● **What the task asks**
Keep to one stretch of the data below, the lines from the one with "31 (148, 1993)" up to and including the one with "[region] (613, 2501)", and return that stretch exactly.

(Records for processing Opens)

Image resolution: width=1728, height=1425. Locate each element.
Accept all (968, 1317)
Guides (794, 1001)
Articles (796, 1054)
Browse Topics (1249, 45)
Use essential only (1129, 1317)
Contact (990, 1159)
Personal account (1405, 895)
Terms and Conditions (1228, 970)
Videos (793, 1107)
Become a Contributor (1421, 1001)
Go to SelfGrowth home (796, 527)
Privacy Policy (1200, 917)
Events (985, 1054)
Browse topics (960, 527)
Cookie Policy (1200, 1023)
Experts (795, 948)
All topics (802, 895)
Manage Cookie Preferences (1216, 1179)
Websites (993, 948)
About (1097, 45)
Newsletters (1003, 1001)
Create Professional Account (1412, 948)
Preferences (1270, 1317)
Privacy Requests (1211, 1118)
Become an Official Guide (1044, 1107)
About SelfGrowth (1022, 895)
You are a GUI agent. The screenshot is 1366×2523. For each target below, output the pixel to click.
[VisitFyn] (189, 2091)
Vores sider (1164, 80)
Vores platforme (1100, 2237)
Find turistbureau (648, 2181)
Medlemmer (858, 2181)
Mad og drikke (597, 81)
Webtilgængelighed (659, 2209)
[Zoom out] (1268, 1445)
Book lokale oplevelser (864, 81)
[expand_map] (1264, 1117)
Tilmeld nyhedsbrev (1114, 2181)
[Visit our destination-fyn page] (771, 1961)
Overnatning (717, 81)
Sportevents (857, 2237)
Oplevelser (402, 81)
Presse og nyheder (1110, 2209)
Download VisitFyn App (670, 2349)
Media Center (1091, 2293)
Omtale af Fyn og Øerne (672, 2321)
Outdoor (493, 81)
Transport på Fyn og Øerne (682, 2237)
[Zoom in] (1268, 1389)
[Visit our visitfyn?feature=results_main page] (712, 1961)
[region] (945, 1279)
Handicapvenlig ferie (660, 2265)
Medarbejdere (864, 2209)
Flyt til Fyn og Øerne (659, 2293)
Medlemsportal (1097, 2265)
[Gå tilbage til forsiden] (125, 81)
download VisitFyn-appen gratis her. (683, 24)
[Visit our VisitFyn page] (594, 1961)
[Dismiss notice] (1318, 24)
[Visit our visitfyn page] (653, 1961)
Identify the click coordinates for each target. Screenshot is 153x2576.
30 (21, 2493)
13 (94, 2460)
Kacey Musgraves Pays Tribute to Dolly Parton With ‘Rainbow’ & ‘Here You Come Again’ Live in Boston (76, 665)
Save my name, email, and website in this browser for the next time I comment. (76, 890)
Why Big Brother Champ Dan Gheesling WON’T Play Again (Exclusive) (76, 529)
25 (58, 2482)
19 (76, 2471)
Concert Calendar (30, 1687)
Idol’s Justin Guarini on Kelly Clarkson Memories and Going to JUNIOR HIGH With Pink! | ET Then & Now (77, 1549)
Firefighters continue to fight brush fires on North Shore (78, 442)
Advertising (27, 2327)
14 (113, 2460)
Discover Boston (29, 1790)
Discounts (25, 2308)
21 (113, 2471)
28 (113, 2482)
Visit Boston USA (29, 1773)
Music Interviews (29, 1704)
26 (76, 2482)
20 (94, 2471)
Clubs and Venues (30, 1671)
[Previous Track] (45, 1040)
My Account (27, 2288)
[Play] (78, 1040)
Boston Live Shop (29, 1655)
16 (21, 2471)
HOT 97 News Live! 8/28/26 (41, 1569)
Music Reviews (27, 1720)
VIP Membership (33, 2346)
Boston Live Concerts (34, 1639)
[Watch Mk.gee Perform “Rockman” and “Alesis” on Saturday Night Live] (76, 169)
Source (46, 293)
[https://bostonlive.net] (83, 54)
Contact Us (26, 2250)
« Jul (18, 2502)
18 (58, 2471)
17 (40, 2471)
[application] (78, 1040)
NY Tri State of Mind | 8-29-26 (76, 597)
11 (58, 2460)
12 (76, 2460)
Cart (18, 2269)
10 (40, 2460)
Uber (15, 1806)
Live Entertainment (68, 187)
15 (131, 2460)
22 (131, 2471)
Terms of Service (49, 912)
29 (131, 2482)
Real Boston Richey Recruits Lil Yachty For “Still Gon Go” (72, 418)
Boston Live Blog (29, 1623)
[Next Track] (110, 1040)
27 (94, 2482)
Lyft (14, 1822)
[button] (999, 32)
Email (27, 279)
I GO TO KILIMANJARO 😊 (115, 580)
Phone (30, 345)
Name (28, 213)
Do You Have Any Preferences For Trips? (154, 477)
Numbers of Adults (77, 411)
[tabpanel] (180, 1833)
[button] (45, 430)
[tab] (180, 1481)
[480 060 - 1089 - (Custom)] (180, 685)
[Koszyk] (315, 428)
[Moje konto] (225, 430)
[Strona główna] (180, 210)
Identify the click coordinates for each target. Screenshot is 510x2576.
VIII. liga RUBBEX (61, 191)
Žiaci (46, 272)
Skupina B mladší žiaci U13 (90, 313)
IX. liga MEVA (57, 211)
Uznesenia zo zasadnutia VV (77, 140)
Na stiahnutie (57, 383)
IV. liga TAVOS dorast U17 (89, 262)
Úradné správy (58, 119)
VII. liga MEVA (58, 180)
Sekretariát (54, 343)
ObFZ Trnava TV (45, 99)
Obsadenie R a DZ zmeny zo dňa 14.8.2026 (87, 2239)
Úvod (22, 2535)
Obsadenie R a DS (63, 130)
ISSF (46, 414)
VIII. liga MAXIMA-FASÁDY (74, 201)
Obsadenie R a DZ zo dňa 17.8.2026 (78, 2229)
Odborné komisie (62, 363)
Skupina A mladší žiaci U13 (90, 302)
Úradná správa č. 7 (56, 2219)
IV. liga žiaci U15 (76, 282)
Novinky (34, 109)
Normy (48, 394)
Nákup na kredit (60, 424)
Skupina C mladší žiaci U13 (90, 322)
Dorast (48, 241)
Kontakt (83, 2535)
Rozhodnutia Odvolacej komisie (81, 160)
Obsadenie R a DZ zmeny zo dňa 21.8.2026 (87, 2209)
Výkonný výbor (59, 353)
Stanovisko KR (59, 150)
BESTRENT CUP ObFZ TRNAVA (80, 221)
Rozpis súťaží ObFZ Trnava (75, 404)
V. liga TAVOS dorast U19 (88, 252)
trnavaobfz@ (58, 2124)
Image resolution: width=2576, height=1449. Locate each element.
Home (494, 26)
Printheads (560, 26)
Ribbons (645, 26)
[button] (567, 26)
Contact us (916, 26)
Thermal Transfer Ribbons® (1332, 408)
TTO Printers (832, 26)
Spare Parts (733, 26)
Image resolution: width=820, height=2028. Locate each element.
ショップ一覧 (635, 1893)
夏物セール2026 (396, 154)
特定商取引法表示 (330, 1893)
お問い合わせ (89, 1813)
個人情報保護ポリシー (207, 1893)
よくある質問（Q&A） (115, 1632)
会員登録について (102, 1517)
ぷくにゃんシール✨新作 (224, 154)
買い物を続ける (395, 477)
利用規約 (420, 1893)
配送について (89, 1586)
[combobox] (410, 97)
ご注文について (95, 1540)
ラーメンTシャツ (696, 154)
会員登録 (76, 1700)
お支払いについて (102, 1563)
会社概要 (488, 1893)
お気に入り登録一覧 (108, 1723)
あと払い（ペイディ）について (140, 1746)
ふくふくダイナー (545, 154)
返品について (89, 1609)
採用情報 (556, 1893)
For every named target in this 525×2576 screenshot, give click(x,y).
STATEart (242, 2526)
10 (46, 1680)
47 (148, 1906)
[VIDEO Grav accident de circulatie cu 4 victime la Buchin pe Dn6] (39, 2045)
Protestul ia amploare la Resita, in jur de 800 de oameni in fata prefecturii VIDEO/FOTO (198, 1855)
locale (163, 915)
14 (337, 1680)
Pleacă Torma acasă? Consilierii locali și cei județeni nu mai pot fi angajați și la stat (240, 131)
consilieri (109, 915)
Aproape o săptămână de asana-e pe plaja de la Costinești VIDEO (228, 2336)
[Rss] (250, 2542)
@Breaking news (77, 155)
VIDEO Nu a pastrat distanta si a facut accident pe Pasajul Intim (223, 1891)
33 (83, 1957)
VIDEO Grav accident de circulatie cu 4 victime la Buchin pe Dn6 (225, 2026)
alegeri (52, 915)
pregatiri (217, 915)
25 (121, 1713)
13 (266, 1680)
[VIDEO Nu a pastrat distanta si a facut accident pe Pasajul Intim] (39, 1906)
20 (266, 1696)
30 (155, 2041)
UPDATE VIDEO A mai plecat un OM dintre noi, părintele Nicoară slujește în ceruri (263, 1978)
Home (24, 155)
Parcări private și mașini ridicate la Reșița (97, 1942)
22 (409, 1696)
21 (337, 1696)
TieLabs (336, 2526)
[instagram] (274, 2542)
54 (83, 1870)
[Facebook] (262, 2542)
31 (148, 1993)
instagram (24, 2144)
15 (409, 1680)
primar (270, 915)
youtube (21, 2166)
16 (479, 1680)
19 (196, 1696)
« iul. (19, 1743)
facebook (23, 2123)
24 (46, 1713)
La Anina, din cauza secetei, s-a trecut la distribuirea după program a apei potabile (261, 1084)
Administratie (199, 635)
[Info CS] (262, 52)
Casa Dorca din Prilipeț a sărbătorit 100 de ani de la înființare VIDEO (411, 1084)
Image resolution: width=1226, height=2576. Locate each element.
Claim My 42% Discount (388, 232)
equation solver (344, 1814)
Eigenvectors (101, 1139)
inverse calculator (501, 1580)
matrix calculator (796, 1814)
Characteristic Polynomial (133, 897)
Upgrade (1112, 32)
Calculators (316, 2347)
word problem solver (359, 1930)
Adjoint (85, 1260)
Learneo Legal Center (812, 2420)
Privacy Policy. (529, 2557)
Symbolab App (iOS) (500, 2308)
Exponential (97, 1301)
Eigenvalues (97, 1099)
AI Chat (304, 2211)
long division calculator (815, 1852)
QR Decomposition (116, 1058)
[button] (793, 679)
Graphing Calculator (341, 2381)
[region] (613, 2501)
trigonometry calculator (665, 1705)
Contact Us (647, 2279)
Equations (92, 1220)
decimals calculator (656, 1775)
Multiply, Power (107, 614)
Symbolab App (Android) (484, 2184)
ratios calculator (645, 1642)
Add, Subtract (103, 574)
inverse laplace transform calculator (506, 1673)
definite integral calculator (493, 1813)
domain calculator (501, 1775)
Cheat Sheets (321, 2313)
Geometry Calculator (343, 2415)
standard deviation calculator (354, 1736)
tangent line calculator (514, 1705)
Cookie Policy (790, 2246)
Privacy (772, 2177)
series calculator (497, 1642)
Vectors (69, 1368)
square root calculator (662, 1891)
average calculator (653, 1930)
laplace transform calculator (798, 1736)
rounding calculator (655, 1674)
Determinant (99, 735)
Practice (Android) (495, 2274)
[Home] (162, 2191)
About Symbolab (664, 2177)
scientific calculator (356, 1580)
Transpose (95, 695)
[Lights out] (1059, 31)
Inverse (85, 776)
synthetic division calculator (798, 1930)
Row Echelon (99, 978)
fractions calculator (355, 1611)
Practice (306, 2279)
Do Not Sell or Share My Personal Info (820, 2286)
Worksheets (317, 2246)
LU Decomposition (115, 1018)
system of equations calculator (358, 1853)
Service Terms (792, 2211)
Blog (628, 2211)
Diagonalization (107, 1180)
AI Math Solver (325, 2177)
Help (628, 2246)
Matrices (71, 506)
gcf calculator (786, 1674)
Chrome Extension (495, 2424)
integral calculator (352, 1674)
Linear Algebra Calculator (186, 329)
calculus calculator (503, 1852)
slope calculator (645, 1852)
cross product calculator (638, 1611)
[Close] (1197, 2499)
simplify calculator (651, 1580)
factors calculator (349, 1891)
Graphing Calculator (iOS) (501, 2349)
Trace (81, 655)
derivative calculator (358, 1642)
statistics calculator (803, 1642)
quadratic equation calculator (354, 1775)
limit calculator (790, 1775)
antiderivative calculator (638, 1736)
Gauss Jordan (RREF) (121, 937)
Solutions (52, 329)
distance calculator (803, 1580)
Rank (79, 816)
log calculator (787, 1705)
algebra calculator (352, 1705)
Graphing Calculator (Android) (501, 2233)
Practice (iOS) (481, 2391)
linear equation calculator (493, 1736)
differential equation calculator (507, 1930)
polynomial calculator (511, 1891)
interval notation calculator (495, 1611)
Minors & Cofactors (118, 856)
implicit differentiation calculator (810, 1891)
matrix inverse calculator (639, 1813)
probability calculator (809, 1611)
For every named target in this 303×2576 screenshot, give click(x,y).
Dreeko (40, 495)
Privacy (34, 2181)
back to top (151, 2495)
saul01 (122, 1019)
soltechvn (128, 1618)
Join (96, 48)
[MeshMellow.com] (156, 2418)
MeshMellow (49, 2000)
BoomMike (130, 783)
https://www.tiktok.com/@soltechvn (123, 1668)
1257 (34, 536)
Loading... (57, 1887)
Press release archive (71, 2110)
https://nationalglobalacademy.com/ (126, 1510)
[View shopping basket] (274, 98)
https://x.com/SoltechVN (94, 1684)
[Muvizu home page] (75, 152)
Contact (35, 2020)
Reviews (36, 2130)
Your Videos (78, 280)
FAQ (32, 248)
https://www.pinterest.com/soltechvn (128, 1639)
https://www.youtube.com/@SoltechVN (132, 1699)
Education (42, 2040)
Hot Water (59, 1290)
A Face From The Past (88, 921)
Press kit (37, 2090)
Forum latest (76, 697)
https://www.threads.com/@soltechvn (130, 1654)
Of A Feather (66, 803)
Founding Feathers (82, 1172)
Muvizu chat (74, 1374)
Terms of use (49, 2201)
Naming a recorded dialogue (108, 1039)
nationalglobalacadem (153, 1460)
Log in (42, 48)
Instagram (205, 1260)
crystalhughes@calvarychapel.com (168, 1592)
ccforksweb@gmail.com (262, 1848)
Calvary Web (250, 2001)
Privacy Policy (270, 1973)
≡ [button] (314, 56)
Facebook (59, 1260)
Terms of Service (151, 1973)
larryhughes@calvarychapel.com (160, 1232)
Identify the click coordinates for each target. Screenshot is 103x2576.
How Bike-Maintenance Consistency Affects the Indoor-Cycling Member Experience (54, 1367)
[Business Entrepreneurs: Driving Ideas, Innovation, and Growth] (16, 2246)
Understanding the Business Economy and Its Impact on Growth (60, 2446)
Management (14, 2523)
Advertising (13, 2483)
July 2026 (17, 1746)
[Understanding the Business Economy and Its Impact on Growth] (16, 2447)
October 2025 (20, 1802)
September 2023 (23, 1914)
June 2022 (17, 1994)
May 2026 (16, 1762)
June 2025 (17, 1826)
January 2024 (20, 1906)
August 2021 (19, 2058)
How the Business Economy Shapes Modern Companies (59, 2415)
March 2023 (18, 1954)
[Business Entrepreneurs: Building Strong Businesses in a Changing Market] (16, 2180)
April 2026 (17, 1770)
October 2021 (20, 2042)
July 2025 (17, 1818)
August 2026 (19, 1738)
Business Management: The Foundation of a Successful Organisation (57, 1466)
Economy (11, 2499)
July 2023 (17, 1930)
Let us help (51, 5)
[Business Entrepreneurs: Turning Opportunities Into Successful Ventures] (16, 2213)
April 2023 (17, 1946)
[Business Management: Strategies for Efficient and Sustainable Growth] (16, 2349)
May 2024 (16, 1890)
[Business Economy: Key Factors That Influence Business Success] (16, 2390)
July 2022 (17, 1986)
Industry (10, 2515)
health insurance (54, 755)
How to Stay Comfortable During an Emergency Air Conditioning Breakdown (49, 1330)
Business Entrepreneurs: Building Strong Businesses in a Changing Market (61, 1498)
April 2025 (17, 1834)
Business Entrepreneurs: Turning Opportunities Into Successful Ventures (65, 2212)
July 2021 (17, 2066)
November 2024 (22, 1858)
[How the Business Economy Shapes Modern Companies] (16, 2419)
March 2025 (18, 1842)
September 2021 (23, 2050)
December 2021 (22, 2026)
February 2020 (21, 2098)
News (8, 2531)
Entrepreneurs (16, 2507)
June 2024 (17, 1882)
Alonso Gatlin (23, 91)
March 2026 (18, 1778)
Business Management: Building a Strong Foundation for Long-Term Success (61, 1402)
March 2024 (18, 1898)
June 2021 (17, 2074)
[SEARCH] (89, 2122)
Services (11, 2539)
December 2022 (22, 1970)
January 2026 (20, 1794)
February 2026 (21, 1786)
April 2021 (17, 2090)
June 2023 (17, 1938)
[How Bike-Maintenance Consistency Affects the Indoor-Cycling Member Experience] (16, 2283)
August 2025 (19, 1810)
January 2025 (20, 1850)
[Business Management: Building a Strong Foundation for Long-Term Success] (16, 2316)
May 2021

(Records for processing Closes)

● **Exercise solution**
31 (148, 1993)
instagram (24, 2144)
15 (409, 1680)
primar (270, 915)
youtube (21, 2166)
16 (479, 1680)
19 (196, 1696)
« iul. (19, 1743)
facebook (23, 2123)
24 (46, 1713)
La Anina, din cauza secetei, s-a trecut la distribuirea după program a apei potabile (261, 1084)
Administratie (199, 635)
[Info CS] (262, 52)
Casa Dorca din Prilipeț a sărbătorit 100 de ani de la înființare VIDEO (411, 1084)
Image resolution: width=1226, height=2576. Locate each element.
Claim My 42% Discount (388, 232)
equation solver (344, 1814)
Eigenvectors (101, 1139)
inverse calculator (501, 1580)
matrix calculator (796, 1814)
Characteristic Polynomial (133, 897)
Upgrade (1112, 32)
Calculators (316, 2347)
word problem solver (359, 1930)
Adjoint (85, 1260)
Learneo Legal Center (812, 2420)
Privacy Policy. (529, 2557)
Symbolab App (iOS) (500, 2308)
Exponential (97, 1301)
Eigenvalues (97, 1099)
AI Chat (304, 2211)
long division calculator (815, 1852)
QR Decomposition (116, 1058)
[button] (793, 679)
Graphing Calculator (341, 2381)
[region] (613, 2501)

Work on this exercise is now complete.